Your task
Please state the number of lines in the entries below where the word "date" appears. Include nothing else.

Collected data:
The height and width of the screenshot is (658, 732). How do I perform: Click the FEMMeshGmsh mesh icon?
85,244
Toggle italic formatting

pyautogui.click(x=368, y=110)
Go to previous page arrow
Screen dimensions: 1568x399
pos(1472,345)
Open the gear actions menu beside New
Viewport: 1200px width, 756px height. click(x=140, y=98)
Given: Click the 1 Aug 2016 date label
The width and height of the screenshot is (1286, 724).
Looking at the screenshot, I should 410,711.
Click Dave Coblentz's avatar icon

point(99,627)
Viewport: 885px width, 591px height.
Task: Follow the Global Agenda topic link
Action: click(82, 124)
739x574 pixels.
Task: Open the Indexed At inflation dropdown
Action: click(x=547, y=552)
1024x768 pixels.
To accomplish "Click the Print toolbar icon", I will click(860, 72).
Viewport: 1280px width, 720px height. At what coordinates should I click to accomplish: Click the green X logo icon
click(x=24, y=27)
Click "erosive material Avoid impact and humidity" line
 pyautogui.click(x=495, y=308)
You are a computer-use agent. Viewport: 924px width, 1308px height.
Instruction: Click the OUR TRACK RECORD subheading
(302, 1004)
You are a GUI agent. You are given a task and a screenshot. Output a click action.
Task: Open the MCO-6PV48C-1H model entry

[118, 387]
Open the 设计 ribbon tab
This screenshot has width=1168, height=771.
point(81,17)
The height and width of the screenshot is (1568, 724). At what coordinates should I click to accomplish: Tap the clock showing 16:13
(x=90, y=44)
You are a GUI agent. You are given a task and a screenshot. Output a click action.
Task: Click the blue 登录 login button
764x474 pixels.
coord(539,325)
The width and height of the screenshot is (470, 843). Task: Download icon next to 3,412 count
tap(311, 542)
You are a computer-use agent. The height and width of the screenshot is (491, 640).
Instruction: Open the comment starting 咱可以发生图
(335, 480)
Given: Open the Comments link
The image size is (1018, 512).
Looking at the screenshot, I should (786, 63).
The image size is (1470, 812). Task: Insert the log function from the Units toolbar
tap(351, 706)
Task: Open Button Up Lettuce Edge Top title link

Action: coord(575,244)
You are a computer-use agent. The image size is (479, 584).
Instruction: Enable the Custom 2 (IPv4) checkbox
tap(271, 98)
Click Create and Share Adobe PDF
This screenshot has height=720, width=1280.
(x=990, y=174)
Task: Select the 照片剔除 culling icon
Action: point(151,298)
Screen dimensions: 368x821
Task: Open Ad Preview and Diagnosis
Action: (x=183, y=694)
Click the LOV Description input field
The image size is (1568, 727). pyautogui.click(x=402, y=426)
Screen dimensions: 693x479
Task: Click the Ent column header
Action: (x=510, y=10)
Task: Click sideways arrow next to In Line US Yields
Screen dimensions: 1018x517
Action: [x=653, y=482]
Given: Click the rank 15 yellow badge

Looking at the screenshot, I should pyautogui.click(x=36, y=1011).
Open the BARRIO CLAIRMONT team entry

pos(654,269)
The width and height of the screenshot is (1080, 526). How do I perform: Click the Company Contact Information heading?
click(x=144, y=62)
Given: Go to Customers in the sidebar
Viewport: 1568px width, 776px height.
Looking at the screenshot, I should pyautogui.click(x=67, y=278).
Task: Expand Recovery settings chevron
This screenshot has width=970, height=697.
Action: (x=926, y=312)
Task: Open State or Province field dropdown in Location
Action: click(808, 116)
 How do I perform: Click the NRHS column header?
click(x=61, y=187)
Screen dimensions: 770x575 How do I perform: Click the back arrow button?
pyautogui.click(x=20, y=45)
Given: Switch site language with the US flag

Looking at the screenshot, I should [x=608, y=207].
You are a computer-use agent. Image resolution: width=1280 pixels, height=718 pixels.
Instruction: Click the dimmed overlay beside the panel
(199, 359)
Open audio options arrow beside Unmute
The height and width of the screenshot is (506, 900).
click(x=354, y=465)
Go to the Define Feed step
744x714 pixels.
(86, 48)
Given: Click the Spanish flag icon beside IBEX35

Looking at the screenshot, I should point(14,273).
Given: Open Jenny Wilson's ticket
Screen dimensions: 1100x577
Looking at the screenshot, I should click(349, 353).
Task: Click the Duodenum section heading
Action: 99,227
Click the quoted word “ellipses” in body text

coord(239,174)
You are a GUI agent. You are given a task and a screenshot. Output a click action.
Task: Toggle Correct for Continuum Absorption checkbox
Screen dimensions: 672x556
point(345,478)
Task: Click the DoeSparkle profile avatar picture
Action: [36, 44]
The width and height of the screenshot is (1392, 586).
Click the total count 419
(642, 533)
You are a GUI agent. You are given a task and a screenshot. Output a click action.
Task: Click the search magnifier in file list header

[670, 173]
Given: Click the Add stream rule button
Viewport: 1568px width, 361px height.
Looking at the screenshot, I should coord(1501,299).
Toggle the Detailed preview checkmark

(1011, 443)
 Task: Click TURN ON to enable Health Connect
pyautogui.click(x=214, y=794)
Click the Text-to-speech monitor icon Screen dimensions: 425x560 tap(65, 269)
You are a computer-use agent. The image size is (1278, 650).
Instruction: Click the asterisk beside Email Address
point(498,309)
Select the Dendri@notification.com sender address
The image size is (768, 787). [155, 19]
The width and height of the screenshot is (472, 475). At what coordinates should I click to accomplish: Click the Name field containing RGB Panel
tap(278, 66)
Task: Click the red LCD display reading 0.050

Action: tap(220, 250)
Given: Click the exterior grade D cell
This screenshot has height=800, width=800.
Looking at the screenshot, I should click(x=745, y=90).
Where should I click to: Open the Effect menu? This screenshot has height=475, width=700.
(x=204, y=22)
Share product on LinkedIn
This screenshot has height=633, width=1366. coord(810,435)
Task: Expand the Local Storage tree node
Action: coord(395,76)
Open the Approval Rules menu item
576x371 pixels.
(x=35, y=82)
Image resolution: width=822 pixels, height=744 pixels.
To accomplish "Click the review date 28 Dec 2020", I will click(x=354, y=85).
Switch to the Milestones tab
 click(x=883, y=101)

Written answer
2